Im nächsten Jahrzehnt wird sich entscheiden, ob wir für das 21. Jahrhundert
eine Begrenzung der Erderwärmung auf 1,5 oder 2 Grad erreichen werden. So
spielt die Frage des Klimaschutzes eine besondere Rolle bei den laufenden
Koalitionsverhandlungen. Dabei fällt ein entscheidender Punkt unter den
Tisch:
Entweder sind wirklich radikale Klimamaßnahmen nötig oder aber
technologische Eingriffe in das Erdsystem oder zumindest extrem teure
Maßnahmen zur [1][CO2-Speicherung], die bisher niemand wirklich will – mit
Ausnahme der großen Global Players der fossilen Energieerzeugungsbranche
und ihrer liberalkonservativen Partner in der Politik.
Technologien wie [2][Geoengineering] kommen mangels radikaler
Klimaschutzprogramme durch die Hintertür in die politische Debatte und
werden bald als absolute Notwendigkeit erscheinen.
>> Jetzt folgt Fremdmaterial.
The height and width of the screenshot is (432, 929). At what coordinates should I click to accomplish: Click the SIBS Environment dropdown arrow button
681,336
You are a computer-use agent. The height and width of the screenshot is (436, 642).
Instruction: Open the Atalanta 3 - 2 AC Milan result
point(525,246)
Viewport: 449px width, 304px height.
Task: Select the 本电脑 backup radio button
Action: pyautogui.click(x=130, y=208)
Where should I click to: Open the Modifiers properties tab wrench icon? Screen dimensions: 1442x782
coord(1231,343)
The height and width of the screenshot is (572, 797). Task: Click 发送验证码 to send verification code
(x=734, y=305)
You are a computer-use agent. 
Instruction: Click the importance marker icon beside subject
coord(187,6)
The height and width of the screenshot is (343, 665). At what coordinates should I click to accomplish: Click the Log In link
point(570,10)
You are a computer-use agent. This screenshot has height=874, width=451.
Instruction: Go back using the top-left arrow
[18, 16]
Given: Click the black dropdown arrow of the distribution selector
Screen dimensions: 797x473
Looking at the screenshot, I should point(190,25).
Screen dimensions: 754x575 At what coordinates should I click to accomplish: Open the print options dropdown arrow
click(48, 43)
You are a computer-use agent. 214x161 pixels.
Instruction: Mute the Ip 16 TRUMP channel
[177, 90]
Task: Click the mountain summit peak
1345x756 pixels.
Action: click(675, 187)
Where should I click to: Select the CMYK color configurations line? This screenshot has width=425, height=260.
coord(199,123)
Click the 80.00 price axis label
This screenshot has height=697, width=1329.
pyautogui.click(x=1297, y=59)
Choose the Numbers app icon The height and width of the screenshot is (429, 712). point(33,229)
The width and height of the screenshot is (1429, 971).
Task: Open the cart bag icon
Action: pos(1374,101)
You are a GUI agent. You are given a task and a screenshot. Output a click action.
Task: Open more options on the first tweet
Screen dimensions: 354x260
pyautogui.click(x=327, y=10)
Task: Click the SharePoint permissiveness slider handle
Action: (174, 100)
Beim Geoengineering oder
auch Climate Engineering handelt es sich um großskalige technologische
Eingriffe, die von natürlichen Formen der Aufforstung bis hin zu
Science-Fiction-artigen Vorstellungen von Spiegeln im Weltall oder der
Simulation von Vulkanausbrüchen reichen.
Grundsätzlich lassen sich Methoden zur Reduzierung der Sonneneinstrahlung
von Methoden zur Reduzierung der CO2 Konzentration und marinen Formen des
Geoengineerings unterscheiden. Die meisten dieser Technologien existieren
bis dato nur in sehr kleinem Maßstab oder als Computer-Simulationen. Sie
stehen also nur als Wette auf zukünftige technologische Innovationen zur
Verfügung.
## Paris ist ohne Technologie illusorisch
Zudem ist seit 2010 ein zwischenstaatliches De-facto-Moratorium für große
Geoengineering-Experimente in Kraft. Die 193 Vertragsstaaten einigten sich
damals im Rahmen der Biodiversitätskonvention auf das Vorsorgeprinzip, und
demnach ist heute bereits die Erforschung von Geoengineering strengen
globalen Regularien unterworfen. Die Debatte wird noch komplexer, wenn man
sich die Modellrechnungen des Weltklimarats (Intergovernmental Panel on
Climate Change) von 2018 genauer ansieht.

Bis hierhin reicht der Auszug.